◆ **WORK TO COMPLETE**
Every entry that follows needs to be repeated exactly.

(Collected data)
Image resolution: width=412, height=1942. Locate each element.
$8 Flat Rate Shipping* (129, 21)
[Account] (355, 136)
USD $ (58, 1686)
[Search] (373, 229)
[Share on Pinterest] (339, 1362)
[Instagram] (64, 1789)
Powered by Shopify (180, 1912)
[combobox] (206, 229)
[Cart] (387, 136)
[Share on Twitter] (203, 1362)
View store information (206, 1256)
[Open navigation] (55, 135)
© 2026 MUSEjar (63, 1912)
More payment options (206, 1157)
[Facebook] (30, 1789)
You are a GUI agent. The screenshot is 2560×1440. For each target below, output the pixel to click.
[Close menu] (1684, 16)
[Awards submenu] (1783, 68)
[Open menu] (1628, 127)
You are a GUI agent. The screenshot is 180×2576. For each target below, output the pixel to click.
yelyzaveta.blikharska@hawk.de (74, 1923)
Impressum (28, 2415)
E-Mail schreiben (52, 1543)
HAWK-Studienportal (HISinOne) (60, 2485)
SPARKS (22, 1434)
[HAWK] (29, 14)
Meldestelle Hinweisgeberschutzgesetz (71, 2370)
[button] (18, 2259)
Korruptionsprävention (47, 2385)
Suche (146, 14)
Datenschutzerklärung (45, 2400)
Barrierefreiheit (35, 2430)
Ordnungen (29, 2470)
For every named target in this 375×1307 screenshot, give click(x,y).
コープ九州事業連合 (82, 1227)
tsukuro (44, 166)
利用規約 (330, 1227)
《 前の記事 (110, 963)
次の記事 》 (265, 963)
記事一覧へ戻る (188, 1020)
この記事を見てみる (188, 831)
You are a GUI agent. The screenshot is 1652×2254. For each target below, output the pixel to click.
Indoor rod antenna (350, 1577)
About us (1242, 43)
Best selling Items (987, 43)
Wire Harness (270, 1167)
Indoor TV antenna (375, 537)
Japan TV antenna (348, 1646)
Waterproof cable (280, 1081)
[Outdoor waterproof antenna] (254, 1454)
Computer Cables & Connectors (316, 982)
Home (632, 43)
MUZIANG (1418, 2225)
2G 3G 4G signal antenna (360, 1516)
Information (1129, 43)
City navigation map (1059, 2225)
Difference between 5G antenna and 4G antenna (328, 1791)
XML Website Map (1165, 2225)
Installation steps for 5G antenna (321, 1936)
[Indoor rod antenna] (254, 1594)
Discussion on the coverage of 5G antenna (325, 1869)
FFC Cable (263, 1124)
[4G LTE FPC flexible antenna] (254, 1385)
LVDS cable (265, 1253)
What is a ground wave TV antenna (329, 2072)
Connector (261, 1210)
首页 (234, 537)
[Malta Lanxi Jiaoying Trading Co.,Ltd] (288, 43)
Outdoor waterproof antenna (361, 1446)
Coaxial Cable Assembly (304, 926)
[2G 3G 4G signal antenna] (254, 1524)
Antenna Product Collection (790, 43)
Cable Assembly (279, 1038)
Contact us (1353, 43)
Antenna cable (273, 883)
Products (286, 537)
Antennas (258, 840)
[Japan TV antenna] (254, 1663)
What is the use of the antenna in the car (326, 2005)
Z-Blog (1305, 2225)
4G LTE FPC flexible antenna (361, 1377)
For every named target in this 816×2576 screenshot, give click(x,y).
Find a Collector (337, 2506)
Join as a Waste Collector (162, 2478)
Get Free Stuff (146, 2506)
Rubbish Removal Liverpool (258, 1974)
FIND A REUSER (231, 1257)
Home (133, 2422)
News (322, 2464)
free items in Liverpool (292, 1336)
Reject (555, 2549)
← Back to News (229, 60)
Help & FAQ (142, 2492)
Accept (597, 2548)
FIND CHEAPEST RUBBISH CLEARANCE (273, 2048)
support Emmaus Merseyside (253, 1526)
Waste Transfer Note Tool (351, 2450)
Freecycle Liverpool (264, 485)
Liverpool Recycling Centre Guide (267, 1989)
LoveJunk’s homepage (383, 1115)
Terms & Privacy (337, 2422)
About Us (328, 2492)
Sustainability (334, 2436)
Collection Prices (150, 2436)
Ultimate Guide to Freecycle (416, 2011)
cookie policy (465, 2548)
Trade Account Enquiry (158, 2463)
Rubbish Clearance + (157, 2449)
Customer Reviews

◆ **COMPLETED TASK**
Image resolution: width=412, height=1942. Locate each element.
$8 Flat Rate Shipping* (129, 21)
[Account] (355, 136)
USD $ (58, 1686)
[Search] (373, 229)
[Share on Pinterest] (339, 1362)
[Instagram] (64, 1789)
Powered by Shopify (180, 1912)
[combobox] (206, 229)
[Cart] (387, 136)
[Share on Twitter] (203, 1362)
View store information (206, 1256)
[Open navigation] (55, 135)
© 2026 MUSEjar (63, 1912)
More payment options (206, 1157)
[Facebook] (30, 1789)
You are a GUI agent. The screenshot is 2560×1440. For each target below, output the pixel to click.
[Close menu] (1684, 16)
[Awards submenu] (1783, 68)
[Open menu] (1628, 127)
You are a GUI agent. The screenshot is 180×2576. For each target below, output the pixel to click.
yelyzaveta.blikharska@hawk.de (74, 1923)
Impressum (28, 2415)
E-Mail schreiben (52, 1543)
HAWK-Studienportal (HISinOne) (60, 2485)
SPARKS (22, 1434)
[HAWK] (29, 14)
Meldestelle Hinweisgeberschutzgesetz (71, 2370)
[button] (18, 2259)
Korruptionsprävention (47, 2385)
Suche (146, 14)
Datenschutzerklärung (45, 2400)
Barrierefreiheit (35, 2430)
Ordnungen (29, 2470)
For every named target in this 375×1307 screenshot, give click(x,y).
コープ九州事業連合 (82, 1227)
tsukuro (44, 166)
利用規約 (330, 1227)
《 前の記事 (110, 963)
次の記事 》 (265, 963)
記事一覧へ戻る (188, 1020)
この記事を見てみる (188, 831)
You are a GUI agent. The screenshot is 1652×2254. For each target below, output the pixel to click.
Indoor rod antenna (350, 1577)
About us (1242, 43)
Best selling Items (987, 43)
Wire Harness (270, 1167)
Indoor TV antenna (375, 537)
Japan TV antenna (348, 1646)
Waterproof cable (280, 1081)
[Outdoor waterproof antenna] (254, 1454)
Computer Cables & Connectors (316, 982)
Home (632, 43)
MUZIANG (1418, 2225)
2G 3G 4G signal antenna (360, 1516)
Information (1129, 43)
City navigation map (1059, 2225)
Difference between 5G antenna and 4G antenna (328, 1791)
XML Website Map (1165, 2225)
Installation steps for 5G antenna (321, 1936)
[Indoor rod antenna] (254, 1594)
Discussion on the coverage of 5G antenna (325, 1869)
FFC Cable (263, 1124)
[4G LTE FPC flexible antenna] (254, 1385)
LVDS cable (265, 1253)
What is a ground wave TV antenna (329, 2072)
Connector (261, 1210)
首页 (234, 537)
[Malta Lanxi Jiaoying Trading Co.,Ltd] (288, 43)
Outdoor waterproof antenna (361, 1446)
Coaxial Cable Assembly (304, 926)
[2G 3G 4G signal antenna] (254, 1524)
Antenna Product Collection (790, 43)
Cable Assembly (279, 1038)
Contact us (1353, 43)
Antenna cable (273, 883)
Products (286, 537)
Antennas (258, 840)
[Japan TV antenna] (254, 1663)
What is the use of the antenna in the car (326, 2005)
Z-Blog (1305, 2225)
4G LTE FPC flexible antenna (361, 1377)
For every named target in this 816×2576 screenshot, give click(x,y).
Find a Collector (337, 2506)
Join as a Waste Collector (162, 2478)
Get Free Stuff (146, 2506)
Rubbish Removal Liverpool (258, 1974)
FIND A REUSER (231, 1257)
Home (133, 2422)
News (322, 2464)
free items in Liverpool (292, 1336)
Reject (555, 2549)
← Back to News (229, 60)
Help & FAQ (142, 2492)
Accept (597, 2548)
FIND CHEAPEST RUBBISH CLEARANCE (273, 2048)
support Emmaus Merseyside (253, 1526)
Waste Transfer Note Tool (351, 2450)
Freecycle Liverpool (264, 485)
Liverpool Recycling Centre Guide (267, 1989)
LoveJunk’s homepage (383, 1115)
Terms & Privacy (337, 2422)
About Us (328, 2492)
Sustainability (334, 2436)
Collection Prices (150, 2436)
Ultimate Guide to Freecycle (416, 2011)
cookie policy (465, 2548)
Trade Account Enquiry (158, 2463)
Rubbish Clearance + (157, 2449)
Customer Reviews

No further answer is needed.